Additional testimony given by expert witnesses during many Congressional hearings even before 9/11 identified the IIRO as a conspirator in the 1993 World Trade Center attack; in plots to destroy the bridges and tunnels of New York city; in attempts to blow up 12 American Airlines flights simultaneously, and in a conspiracy to assassinate former president William Jefferson Clinton and Pope John Paul II. Official Palestinian documents discovered by the Israeli Defense Forces in April 2002 likewise list IIRO donations of at least $280,000 to Palestinian organizations that the U.S. itself had linked to HAMAS.
The IIRO’s activities had achieved such notoriety that, after September 11th, the U.K.’s Charity Commission took “the IIRO off its list of registered charities on grounds that it did not function as one.” However, despite this British acknowledgement and despite the raiding of the IIRO offices in Virginia in March 2002, the U.S. government was persuaded by the Saudis that the IIRO had legitimate charitable functions. Taking the Saudis at their word, the US kept the IIRO off its designated terrorist list.
Yet expert testimonies given in Congress have identified many other Saudi charities as financing al-Qaeda, HAMAS and other Islamist terror organizations. The sheer volume of evidence presented led to US pressure on the Saudis, who, only after being attacked by “deviant” al-Qaeda members in Riyadh in 2003, took measures to rein in some of the charities. “They [the Saudis] just did not do too much about the problem until later - not until they themselves were hit in May 2003,” says Mr. Wolosky. The 9/11 Commission concurred that, in Saudi Arabia, "charitable giving...until recently [was] subject to very limited oversight."
In June 2004, a new Saudi National Commission for Relief and Charity Work Abroad was belatedly established to oversee all Saudi contributions supporting charitable donations abroad. However, Saudi support of the spread of Wahhabism has not diminished. Even now, Saudi state television continues to broadcast incendiary sermons from Medina to the rest of the world, in which the likes of Sheik Saleh Bdeir preach that “the enemies of Islam, the Jews, Christians, [and] atheists…never cease attacking the Islamic nation” and exhort their followers to “confront your enemies’ efforts with greater and stronger efforts, before these enemies become stronger.” Not surprisingly, Wolosky stresses that “reasonable people continue to differ on whether they are doing enough now and whether the United States is pushing them hard enough."
Dr.
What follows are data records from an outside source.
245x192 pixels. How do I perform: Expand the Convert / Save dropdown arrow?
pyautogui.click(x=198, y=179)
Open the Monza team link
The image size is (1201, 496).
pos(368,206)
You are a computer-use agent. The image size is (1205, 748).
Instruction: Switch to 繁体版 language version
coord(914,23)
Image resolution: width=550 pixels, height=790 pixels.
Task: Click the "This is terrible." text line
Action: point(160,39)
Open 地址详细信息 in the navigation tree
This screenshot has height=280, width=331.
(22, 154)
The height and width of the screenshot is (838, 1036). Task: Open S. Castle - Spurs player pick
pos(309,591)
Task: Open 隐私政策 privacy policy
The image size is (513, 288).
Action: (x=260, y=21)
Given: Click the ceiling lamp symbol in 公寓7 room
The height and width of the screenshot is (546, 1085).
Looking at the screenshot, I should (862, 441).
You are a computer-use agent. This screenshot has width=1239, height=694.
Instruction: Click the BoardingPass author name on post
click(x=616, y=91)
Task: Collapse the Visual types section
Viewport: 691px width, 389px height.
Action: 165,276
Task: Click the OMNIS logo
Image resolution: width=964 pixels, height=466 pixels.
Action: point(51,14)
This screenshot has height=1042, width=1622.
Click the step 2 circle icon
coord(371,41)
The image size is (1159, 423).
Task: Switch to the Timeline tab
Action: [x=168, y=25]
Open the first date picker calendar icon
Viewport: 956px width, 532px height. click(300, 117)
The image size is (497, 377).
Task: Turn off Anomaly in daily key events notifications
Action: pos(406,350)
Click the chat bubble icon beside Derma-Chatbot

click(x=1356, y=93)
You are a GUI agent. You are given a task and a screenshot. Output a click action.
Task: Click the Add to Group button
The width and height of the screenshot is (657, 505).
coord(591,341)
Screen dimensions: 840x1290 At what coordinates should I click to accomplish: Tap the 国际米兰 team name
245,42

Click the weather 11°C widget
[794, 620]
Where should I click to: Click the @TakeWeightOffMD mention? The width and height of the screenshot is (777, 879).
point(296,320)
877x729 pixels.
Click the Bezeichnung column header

Rice’s statement that neither the US nor the Saudis knew that charitable organizations funded terrorism is thus disconcerting. It indicates that the administration will refrain from confronting Saudi Arabia for the role its newly government-controlled “charitable organizations” continue to play in the spread of the oppressing Wahhabism around the world. Such a self-defeating policy will surely keep President’s George W. Bush’s vision of expanding freedom around the world from becoming reality.
Dr. Rachel Ehrenfeld is author of Funding Evil: How Terrorism is Financed – And How to Stop It, Director of the American Center for Democracy and member of the Committee on the Present Danger.